= Problem details =
Reproduce each record exactly, leaving out no line.

= Data records =

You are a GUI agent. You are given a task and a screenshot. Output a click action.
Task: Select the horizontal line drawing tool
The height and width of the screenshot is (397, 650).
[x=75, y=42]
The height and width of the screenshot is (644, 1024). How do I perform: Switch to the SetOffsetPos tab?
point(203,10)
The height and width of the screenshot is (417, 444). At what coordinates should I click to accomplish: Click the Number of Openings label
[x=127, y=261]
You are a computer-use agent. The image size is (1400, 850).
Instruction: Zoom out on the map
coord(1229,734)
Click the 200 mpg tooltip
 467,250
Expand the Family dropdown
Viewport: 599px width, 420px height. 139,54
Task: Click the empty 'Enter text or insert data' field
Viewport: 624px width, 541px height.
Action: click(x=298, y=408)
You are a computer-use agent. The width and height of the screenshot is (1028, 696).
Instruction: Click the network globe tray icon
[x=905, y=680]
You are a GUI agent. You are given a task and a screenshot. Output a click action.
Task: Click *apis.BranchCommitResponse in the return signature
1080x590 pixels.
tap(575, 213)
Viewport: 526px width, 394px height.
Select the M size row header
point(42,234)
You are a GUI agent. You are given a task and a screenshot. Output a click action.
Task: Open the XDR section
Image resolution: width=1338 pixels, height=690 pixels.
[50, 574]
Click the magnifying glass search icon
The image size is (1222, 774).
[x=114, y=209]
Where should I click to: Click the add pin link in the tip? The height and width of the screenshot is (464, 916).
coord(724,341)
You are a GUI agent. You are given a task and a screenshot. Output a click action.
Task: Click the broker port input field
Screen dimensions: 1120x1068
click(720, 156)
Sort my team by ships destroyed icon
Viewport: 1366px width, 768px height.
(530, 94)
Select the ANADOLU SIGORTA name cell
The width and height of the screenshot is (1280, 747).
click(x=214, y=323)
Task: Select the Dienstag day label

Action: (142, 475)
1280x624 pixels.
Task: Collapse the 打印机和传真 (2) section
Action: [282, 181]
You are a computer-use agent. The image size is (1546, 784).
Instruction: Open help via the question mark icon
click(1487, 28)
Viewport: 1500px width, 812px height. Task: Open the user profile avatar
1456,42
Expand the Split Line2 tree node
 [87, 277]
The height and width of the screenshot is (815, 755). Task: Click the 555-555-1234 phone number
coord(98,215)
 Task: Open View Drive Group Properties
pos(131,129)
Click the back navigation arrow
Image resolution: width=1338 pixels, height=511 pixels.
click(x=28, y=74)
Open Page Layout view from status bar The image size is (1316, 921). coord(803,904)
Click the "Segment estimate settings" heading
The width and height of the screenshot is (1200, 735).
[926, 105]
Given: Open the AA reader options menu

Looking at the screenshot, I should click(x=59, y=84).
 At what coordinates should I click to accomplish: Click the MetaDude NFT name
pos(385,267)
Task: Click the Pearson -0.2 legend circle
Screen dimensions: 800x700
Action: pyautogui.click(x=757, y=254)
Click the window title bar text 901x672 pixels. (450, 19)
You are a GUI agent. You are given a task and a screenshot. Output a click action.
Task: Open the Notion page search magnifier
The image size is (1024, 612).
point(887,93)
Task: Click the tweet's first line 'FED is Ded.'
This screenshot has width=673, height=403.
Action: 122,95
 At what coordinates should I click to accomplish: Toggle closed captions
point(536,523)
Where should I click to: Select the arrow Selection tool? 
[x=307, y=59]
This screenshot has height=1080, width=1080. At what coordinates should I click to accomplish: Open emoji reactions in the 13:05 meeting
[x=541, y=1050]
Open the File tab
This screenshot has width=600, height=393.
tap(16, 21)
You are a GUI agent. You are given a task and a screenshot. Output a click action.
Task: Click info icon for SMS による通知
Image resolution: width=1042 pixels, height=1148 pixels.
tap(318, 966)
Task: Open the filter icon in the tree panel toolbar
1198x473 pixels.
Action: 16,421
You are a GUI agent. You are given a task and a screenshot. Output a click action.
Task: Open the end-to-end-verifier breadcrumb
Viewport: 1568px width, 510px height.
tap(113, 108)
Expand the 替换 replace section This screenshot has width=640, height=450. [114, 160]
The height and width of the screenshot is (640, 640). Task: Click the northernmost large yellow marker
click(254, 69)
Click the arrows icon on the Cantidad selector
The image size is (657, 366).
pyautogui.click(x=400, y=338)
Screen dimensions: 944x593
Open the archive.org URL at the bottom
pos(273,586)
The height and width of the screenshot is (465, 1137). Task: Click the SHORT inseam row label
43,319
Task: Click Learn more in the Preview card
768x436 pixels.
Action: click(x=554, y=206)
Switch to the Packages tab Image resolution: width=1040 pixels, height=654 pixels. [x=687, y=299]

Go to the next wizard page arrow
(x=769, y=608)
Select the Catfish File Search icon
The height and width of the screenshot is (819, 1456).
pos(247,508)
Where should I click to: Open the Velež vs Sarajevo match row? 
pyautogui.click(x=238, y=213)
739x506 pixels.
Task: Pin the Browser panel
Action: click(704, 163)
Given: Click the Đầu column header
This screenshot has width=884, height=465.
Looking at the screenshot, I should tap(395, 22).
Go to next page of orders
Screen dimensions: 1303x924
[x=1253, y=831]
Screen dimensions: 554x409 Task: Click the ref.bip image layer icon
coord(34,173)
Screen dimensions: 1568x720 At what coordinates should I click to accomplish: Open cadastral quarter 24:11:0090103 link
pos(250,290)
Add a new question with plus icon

= Result =
You are a GUI agent. You are given a task and a screenshot. Output a click action.
Task: Select the horizontal line drawing tool
The height and width of the screenshot is (397, 650).
[x=75, y=42]
The height and width of the screenshot is (644, 1024). How do I perform: Switch to the SetOffsetPos tab?
point(203,10)
The height and width of the screenshot is (417, 444). At what coordinates should I click to accomplish: Click the Number of Openings label
[x=127, y=261]
You are a computer-use agent. The image size is (1400, 850).
Instruction: Zoom out on the map
coord(1229,734)
Click the 200 mpg tooltip
 467,250
Expand the Family dropdown
Viewport: 599px width, 420px height. 139,54
Task: Click the empty 'Enter text or insert data' field
Viewport: 624px width, 541px height.
Action: click(x=298, y=408)
You are a computer-use agent. The width and height of the screenshot is (1028, 696).
Instruction: Click the network globe tray icon
[x=905, y=680]
You are a GUI agent. You are given a task and a screenshot. Output a click action.
Task: Click *apis.BranchCommitResponse in the return signature
1080x590 pixels.
tap(575, 213)
Viewport: 526px width, 394px height.
Select the M size row header
point(42,234)
You are a GUI agent. You are given a task and a screenshot. Output a click action.
Task: Open the XDR section
Image resolution: width=1338 pixels, height=690 pixels.
[50, 574]
Click the magnifying glass search icon
The image size is (1222, 774).
[x=114, y=209]
Where should I click to: Click the add pin link in the tip? The height and width of the screenshot is (464, 916).
coord(724,341)
You are a GUI agent. You are given a task and a screenshot. Output a click action.
Task: Click the broker port input field
Screen dimensions: 1120x1068
click(720, 156)
Sort my team by ships destroyed icon
Viewport: 1366px width, 768px height.
(530, 94)
Select the ANADOLU SIGORTA name cell
The width and height of the screenshot is (1280, 747).
click(x=214, y=323)
Task: Select the Dienstag day label

Action: (142, 475)
1280x624 pixels.
Task: Collapse the 打印机和传真 (2) section
Action: [282, 181]
You are a computer-use agent. The image size is (1546, 784).
Instruction: Open help via the question mark icon
click(1487, 28)
Viewport: 1500px width, 812px height. Task: Open the user profile avatar
1456,42
Expand the Split Line2 tree node
 [87, 277]
The height and width of the screenshot is (815, 755). Task: Click the 555-555-1234 phone number
coord(98,215)
 Task: Open View Drive Group Properties
pos(131,129)
Click the back navigation arrow
Image resolution: width=1338 pixels, height=511 pixels.
click(x=28, y=74)
Open Page Layout view from status bar The image size is (1316, 921). coord(803,904)
Click the "Segment estimate settings" heading
The width and height of the screenshot is (1200, 735).
[926, 105]
Given: Open the AA reader options menu

Looking at the screenshot, I should click(x=59, y=84).
 At what coordinates should I click to accomplish: Click the MetaDude NFT name
pos(385,267)
Task: Click the Pearson -0.2 legend circle
Screen dimensions: 800x700
Action: pyautogui.click(x=757, y=254)
Click the window title bar text 901x672 pixels. (450, 19)
You are a GUI agent. You are given a task and a screenshot. Output a click action.
Task: Open the Notion page search magnifier
The image size is (1024, 612).
point(887,93)
Task: Click the tweet's first line 'FED is Ded.'
This screenshot has width=673, height=403.
Action: 122,95
 At what coordinates should I click to accomplish: Toggle closed captions
point(536,523)
Where should I click to: Select the arrow Selection tool? 
[x=307, y=59]
This screenshot has height=1080, width=1080. At what coordinates should I click to accomplish: Open emoji reactions in the 13:05 meeting
[x=541, y=1050]
Open the File tab
This screenshot has width=600, height=393.
tap(16, 21)
You are a GUI agent. You are given a task and a screenshot. Output a click action.
Task: Click info icon for SMS による通知
Image resolution: width=1042 pixels, height=1148 pixels.
tap(318, 966)
Task: Open the filter icon in the tree panel toolbar
1198x473 pixels.
Action: 16,421
You are a GUI agent. You are given a task and a screenshot. Output a click action.
Task: Open the end-to-end-verifier breadcrumb
Viewport: 1568px width, 510px height.
tap(113, 108)
Expand the 替换 replace section This screenshot has width=640, height=450. [114, 160]
The height and width of the screenshot is (640, 640). Task: Click the northernmost large yellow marker
click(254, 69)
Click the arrows icon on the Cantidad selector
The image size is (657, 366).
pyautogui.click(x=400, y=338)
Screen dimensions: 944x593
Open the archive.org URL at the bottom
pos(273,586)
The height and width of the screenshot is (465, 1137). Task: Click the SHORT inseam row label
43,319
Task: Click Learn more in the Preview card
768x436 pixels.
Action: click(x=554, y=206)
Switch to the Packages tab Image resolution: width=1040 pixels, height=654 pixels. [x=687, y=299]

Go to the next wizard page arrow
(x=769, y=608)
Select the Catfish File Search icon
The height and width of the screenshot is (819, 1456).
pos(247,508)
Where should I click to: Open the Velež vs Sarajevo match row? 
pyautogui.click(x=238, y=213)
739x506 pixels.
Task: Pin the Browser panel
Action: click(704, 163)
Given: Click the Đầu column header
This screenshot has width=884, height=465.
Looking at the screenshot, I should tap(395, 22).
Go to next page of orders
Screen dimensions: 1303x924
[x=1253, y=831]
Screen dimensions: 554x409 Task: Click the ref.bip image layer icon
coord(34,173)
Screen dimensions: 1568x720 At what coordinates should I click to accomplish: Open cadastral quarter 24:11:0090103 link
pos(250,290)
Add a new question with plus icon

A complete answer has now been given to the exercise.